— AIM OF THE TASK —
Please rewrite the entries below with every occurrence of "computer-use agent" replaced by "desktop assistant", keeping everything else the same.

— DATA IN THIS EXERCISE —
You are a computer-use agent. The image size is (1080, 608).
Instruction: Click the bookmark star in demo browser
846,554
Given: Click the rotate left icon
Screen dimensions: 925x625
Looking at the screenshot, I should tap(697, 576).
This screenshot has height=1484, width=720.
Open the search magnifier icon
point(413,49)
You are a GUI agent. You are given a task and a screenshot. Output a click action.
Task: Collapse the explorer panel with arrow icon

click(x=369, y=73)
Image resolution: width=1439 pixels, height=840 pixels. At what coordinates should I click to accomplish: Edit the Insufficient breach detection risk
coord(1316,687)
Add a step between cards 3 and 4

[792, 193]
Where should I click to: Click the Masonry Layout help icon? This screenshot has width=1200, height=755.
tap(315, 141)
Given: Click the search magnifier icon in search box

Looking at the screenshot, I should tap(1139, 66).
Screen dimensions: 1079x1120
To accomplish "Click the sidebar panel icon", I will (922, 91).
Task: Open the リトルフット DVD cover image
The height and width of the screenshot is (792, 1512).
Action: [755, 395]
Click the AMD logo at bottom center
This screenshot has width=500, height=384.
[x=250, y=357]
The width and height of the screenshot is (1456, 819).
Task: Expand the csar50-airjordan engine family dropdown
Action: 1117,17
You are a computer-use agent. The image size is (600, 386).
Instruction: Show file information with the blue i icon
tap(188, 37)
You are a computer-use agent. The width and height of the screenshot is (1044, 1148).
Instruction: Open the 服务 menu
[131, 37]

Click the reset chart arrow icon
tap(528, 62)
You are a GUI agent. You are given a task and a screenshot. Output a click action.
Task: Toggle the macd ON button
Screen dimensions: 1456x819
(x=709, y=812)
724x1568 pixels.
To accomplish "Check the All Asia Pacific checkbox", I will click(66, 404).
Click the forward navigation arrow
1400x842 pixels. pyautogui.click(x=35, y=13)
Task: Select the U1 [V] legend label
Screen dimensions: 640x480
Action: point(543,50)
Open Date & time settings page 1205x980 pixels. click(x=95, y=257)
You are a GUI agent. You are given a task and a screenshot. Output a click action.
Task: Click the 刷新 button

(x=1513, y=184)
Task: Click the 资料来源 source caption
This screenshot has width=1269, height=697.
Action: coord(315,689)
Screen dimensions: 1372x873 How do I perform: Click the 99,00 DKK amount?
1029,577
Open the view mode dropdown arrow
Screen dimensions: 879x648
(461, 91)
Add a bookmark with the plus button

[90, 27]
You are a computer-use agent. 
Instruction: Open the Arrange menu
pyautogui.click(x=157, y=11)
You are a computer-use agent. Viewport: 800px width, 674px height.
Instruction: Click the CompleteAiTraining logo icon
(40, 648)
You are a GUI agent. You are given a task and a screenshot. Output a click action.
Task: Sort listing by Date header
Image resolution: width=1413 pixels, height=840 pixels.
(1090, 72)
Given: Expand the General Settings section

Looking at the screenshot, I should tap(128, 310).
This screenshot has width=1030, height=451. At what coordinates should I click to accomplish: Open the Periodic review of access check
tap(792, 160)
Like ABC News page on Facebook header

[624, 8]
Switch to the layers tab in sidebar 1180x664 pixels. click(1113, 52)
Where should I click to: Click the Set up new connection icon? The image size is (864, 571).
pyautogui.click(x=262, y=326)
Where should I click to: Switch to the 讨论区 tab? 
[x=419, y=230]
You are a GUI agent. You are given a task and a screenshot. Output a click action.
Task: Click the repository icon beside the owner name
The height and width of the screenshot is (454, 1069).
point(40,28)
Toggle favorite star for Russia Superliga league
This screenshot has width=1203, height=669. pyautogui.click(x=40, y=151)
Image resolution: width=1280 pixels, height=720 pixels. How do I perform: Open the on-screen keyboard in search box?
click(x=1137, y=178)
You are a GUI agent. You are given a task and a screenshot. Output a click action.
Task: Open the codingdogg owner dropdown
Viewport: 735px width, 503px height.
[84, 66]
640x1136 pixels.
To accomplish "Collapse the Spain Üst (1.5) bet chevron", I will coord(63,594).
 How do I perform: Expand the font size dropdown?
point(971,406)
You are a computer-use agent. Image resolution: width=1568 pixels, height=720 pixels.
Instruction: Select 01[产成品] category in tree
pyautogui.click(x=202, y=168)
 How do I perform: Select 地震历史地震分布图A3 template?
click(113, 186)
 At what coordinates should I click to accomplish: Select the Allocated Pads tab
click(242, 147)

— EXERCISE RESPONSE —
You are a desktop assistant. The image size is (1080, 608).
Instruction: Click the bookmark star in demo browser
846,554
Given: Click the rotate left icon
Screen dimensions: 925x625
Looking at the screenshot, I should tap(697, 576).
This screenshot has height=1484, width=720.
Open the search magnifier icon
point(413,49)
You are a GUI agent. You are given a task and a screenshot. Output a click action.
Task: Collapse the explorer panel with arrow icon

click(x=369, y=73)
Image resolution: width=1439 pixels, height=840 pixels. At what coordinates should I click to accomplish: Edit the Insufficient breach detection risk
coord(1316,687)
Add a step between cards 3 and 4

[792, 193]
Where should I click to: Click the Masonry Layout help icon? This screenshot has width=1200, height=755.
tap(315, 141)
Given: Click the search magnifier icon in search box

Looking at the screenshot, I should tap(1139, 66).
Screen dimensions: 1079x1120
To accomplish "Click the sidebar panel icon", I will (922, 91).
Task: Open the リトルフット DVD cover image
The height and width of the screenshot is (792, 1512).
Action: [755, 395]
Click the AMD logo at bottom center
This screenshot has width=500, height=384.
[x=250, y=357]
The width and height of the screenshot is (1456, 819).
Task: Expand the csar50-airjordan engine family dropdown
Action: 1117,17
You are a desktop assistant. The image size is (600, 386).
Instruction: Show file information with the blue i icon
tap(188, 37)
You are a desktop assistant. The width and height of the screenshot is (1044, 1148).
Instruction: Open the 服务 menu
[131, 37]

Click the reset chart arrow icon
tap(528, 62)
You are a GUI agent. You are given a task and a screenshot. Output a click action.
Task: Toggle the macd ON button
Screen dimensions: 1456x819
(x=709, y=812)
724x1568 pixels.
To accomplish "Check the All Asia Pacific checkbox", I will click(66, 404).
Click the forward navigation arrow
1400x842 pixels. pyautogui.click(x=35, y=13)
Task: Select the U1 [V] legend label
Screen dimensions: 640x480
Action: point(543,50)
Open Date & time settings page 1205x980 pixels. click(x=95, y=257)
You are a GUI agent. You are given a task and a screenshot. Output a click action.
Task: Click the 刷新 button

(x=1513, y=184)
Task: Click the 资料来源 source caption
This screenshot has width=1269, height=697.
Action: coord(315,689)
Screen dimensions: 1372x873 How do I perform: Click the 99,00 DKK amount?
1029,577
Open the view mode dropdown arrow
Screen dimensions: 879x648
(461, 91)
Add a bookmark with the plus button

[90, 27]
You are a desktop assistant. 
Instruction: Open the Arrange menu
pyautogui.click(x=157, y=11)
You are a desktop assistant. Viewport: 800px width, 674px height.
Instruction: Click the CompleteAiTraining logo icon
(40, 648)
You are a GUI agent. You are given a task and a screenshot. Output a click action.
Task: Sort listing by Date header
Image resolution: width=1413 pixels, height=840 pixels.
(1090, 72)
Given: Expand the General Settings section

Looking at the screenshot, I should tap(128, 310).
This screenshot has width=1030, height=451. At what coordinates should I click to accomplish: Open the Periodic review of access check
tap(792, 160)
Like ABC News page on Facebook header

[624, 8]
Switch to the layers tab in sidebar 1180x664 pixels. click(1113, 52)
Where should I click to: Click the Set up new connection icon? The image size is (864, 571).
pyautogui.click(x=262, y=326)
Where should I click to: Switch to the 讨论区 tab? 
[x=419, y=230]
You are a GUI agent. You are given a task and a screenshot. Output a click action.
Task: Click the repository icon beside the owner name
The height and width of the screenshot is (454, 1069).
point(40,28)
Toggle favorite star for Russia Superliga league
This screenshot has width=1203, height=669. pyautogui.click(x=40, y=151)
Image resolution: width=1280 pixels, height=720 pixels. How do I perform: Open the on-screen keyboard in search box?
click(x=1137, y=178)
You are a GUI agent. You are given a task and a screenshot. Output a click action.
Task: Open the codingdogg owner dropdown
Viewport: 735px width, 503px height.
[84, 66]
640x1136 pixels.
To accomplish "Collapse the Spain Üst (1.5) bet chevron", I will coord(63,594).
 How do I perform: Expand the font size dropdown?
point(971,406)
You are a desktop assistant. Image resolution: width=1568 pixels, height=720 pixels.
Instruction: Select 01[产成品] category in tree
pyautogui.click(x=202, y=168)
 How do I perform: Select 地震历史地震分布图A3 template?
click(113, 186)
 At what coordinates should I click to accomplish: Select the Allocated Pads tab
click(242, 147)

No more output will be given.